● **Item position entries**
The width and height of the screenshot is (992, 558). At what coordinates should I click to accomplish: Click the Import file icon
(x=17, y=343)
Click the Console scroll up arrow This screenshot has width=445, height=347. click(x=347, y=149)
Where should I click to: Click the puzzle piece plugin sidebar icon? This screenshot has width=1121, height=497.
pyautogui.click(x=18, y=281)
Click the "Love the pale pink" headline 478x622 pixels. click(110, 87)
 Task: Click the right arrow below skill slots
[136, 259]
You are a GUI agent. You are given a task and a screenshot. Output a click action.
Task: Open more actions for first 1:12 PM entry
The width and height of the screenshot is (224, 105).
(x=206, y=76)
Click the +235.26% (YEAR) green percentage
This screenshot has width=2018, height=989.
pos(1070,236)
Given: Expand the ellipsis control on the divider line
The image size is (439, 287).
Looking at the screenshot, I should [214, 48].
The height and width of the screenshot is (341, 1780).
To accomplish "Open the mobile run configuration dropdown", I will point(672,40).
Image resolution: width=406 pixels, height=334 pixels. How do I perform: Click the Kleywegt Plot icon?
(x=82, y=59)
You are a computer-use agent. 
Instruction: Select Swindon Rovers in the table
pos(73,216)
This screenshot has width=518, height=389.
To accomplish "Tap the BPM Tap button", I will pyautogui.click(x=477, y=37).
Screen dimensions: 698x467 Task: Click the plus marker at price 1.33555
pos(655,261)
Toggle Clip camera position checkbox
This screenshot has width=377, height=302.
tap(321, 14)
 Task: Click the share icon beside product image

● **Given problem**
Reproduce everything from the line containing "Screen dimensions: 698x467" down to the end of the listing, with the requests included. Multiply each click coordinate in the answers by 2.1 and round it to a whole number, rounding halves up. Leave every number in the requests unchanged.

● **Solution for this problem**
Screen dimensions: 698x467 Task: Click the plus marker at price 1.33555
pos(1376,548)
Toggle Clip camera position checkbox
This screenshot has width=377, height=302.
tap(674, 29)
 Task: Click the share icon beside product image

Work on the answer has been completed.